A leading navy commander during the Siege of Leningrad, Tributs led the Soviet evacuation of Tallinn, organized military operations in defense of the ports of Kronstadt and Oranienbaum during 1941-1943, and arranged counterattacks by naval aircraft of the Baltic Fleet defending Leningrad from aerial bombing attacks. His active involvement in the defense of Leningrad helped to save the city from still more destruction, but failed to save the suburban palaces of the Tsars, such as the Peterhof Palace, from destruction by the Nazis.

From March 1946 until May 1947 he commanded the 8th Fleet (Baltic Fleet). On May 28, 1947 he was made Deputy Chief of the troops of the Far East for the Navy. In June 1948, he was recalled to Moscow. In September 1948 - January 1949 - The head of the military and naval schools and senior naval officer in Leningrad. In March 1949 - December 1951 - Head of the Hydrographic Department of the Navy of the USSR. In June and September 1948 and January–March 1949, he remained at the disposal of the Commander in Chief.

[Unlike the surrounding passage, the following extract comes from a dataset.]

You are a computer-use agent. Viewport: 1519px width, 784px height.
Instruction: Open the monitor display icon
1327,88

Tributs retired in February 1961 and, turning to military history after his retirement, he produced over 50 works including military histories of the Baltic Fleet and its operations during the Second World War.

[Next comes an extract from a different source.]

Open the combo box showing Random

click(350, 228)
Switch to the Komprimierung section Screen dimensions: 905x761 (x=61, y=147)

The Udaloy-class destroyer Admiral Tributs is named after him.

==Honours and awards==
- Two Orders of Lenin
- Order of the Red Banner, four times
- Order of Ushakov, 1st class, twice
- Order of Nakhimov, 1st class
- Order of the October Revolution
- Order of the Red Star
- Commander of the Legion of Merit (United States)
- Cross of Grunwald, 1st class (Poland)
- Jubilee Medal "In Commemoration of the 100th Anniversary since the Birth of Vladimir Il'ich Lenin"
- Medal "For the Defence of Leningrad"
- Medal "For the Capture of Königsberg"
- Medal "For the Victory over Germany in the Great Patriotic War 1941–1945"
- Jubilee Medal "Twenty Years of Victory in the Great Patriotic War 1941-1945"
- Jubilee Medal "Thirty Years of Victory in the Great Patriotic War 1941-1945"
- Jubilee Medal "XX Years of the Workers' and Peasants' Red Army"
- Jubilee Medal "30 Years of the Soviet Army and Navy"
- Jubilee Medal "40 Years of the Armed Forces of the USSR"
- Jubilee Medal "50 Years of the Armed Forces of the USSR"

== Sources ==
- Словарь Биографический Морской, St. Petersburg, LOGOS, 2001, ISBN 5-87288-128-2.

==Works==
- Балтийцы наступают (The Sailors of the Baltic Fleet are Advancing). Kaliningrad, 1968.
- Балтийцы вступают в бой (The Sailors of the Baltic Fleet Join the Battle). Kaliningrad, 1972.
- Балтийцы сражаются (The Sailors of the Baltic Fleet Fight). Kaliningrad, 1975.